Chapter 1. Red Hat OpenStack Platform high availability overview and planning
Red Hat OpenStack Platform (RHOSP) high availability (HA) is a collection of services that orchestrate failover and recovery for your deployment. When you plan your HA deployment, ensure that you review the considerations for different aspects of the environment, such as hardware assignments and network configuration.
1.1. Red Hat OpenStack Platform high availability services
Red Hat OpenStack Platform (RHOSP) employs several technologies to provide the services required to implement high availability (HA). These services include Galera, RabbitMQ, Redis, HAProxy, individual services that Pacemaker manages, and Systemd and plain container services that Podman manages.
1.1.1. Service types
- Core container
Core container services are Galera, RabbitMQ, Redis, and HAProxy. These services run on all Controller nodes and require specific management and constraints for the start, stop and restart actions. You use Pacemaker to launch, manage, and troubleshoot core container services.
NoteRHOSP uses the MariaDB Galera Cluster to manage database replication.
- Active-passive
-
Active-passive services run on one Controller node at a time, and include services such as
openstack-cinder-volume
. To move an active-passive service, you must use Pacemaker to ensure that the correct stop-start sequence is followed. - Systemd and plain container
Systemd and plain container services are independent services that can withstand a service interruption. Therefore, if you restart a high availability service such as Galera, you do not need to manually restart any other service, such as
nova-api
. You can use systemd or Podman to directly manage systemd and plain container services.When orchestrating your HA deployment, director uses templates and Puppet modules to ensure that all services are configured and launched correctly. In addition, when troubleshooting HA issues, you must interact with services in the HA framework using the
podman
command or thesystemctl
command.
1.1.2. Service modes
HA services can run in one of the following modes:
- Active-active
Pacemaker runs the same service on multiple Controller nodes, and uses HAProxy to distribute traffic across the nodes or to a specific Controller with a single IP address. In some cases, HAProxy distributes traffic to active-active services with Round Robin scheduling. You can add more Controller nodes to improve performance.
ImportantActive-active mode is supported only in distributed compute node (DCN) architecture at Edge sites.
- Active-passive
- Services that are unable to run in active-active mode must run in active-passive mode. In this mode, only one instance of the service is active at a time. For example, HAProxy uses stick-table options to direct incoming Galera database connection requests to a single back-end service. This helps prevent too many simultaneous connections to the same data from multiple Galera nodes.

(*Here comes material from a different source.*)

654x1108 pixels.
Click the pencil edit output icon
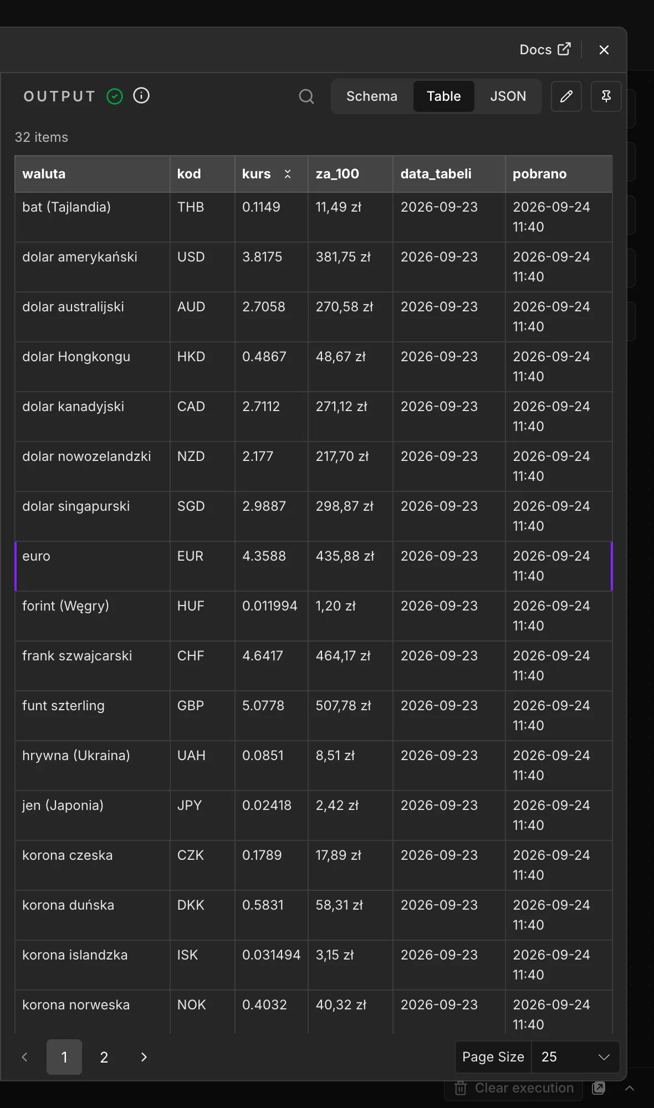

1.2. Planning high availability hardware assignments
When you plan hardware assignments, consider the number of nodes that you want to run in your deployment, as well as the number of Virtual Machine (vm) instances that you plan to run on Compute nodes.
- Controller nodes
- Most non-storage services run on Controller nodes. All services are replicated across the three nodes and are configured as active-active or active-passive services. A high availability (HA) environment requires a minimum of three nodes.

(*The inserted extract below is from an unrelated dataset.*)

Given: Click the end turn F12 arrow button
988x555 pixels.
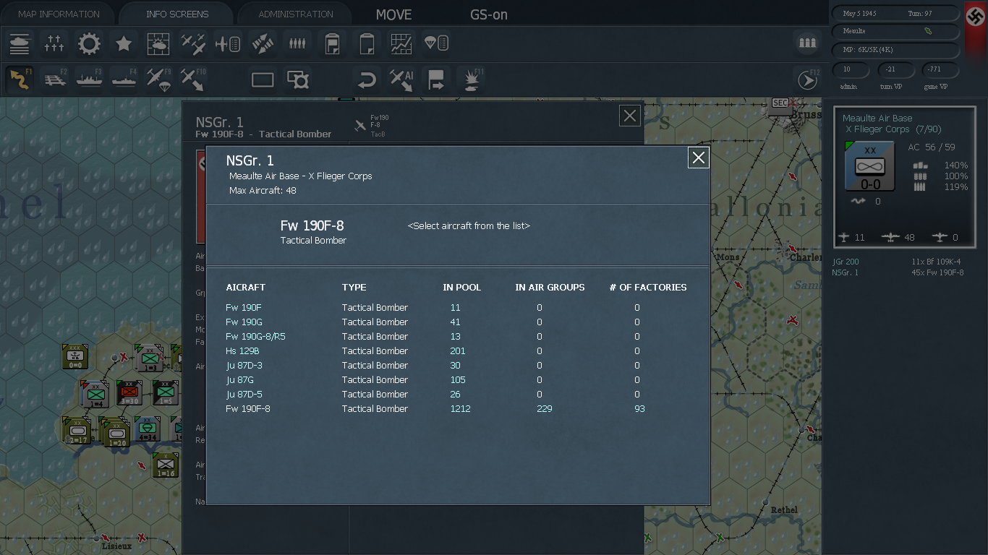Looking at the screenshot, I should tap(808, 79).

- Red Hat Ceph Storage nodes
- Storage services run on these nodes and provide pools of Red Hat Ceph Storage areas to the Compute nodes. A minimum of three nodes are required.
- Compute nodes
- Virtual machine (VM) instances run on Compute nodes. You can deploy as many Compute nodes as you need to meet your capacity requirements, as well as migration and reboot operations. You must connect Compute nodes to the storage network and to the project network to ensure that VMs can access storage nodes, VMs on other Compute nodes, and public networks.
- STONITH
- You must configure a STONITH device for each node that is a part of the Pacemaker cluster in a highly available overcloud. Deploying a highly available overcloud without STONITH is not supported. For more information on STONITH and Pacemaker, see Fencing in a Red Hat High Availability Cluster and Support Policies for RHEL High Availability Clusters.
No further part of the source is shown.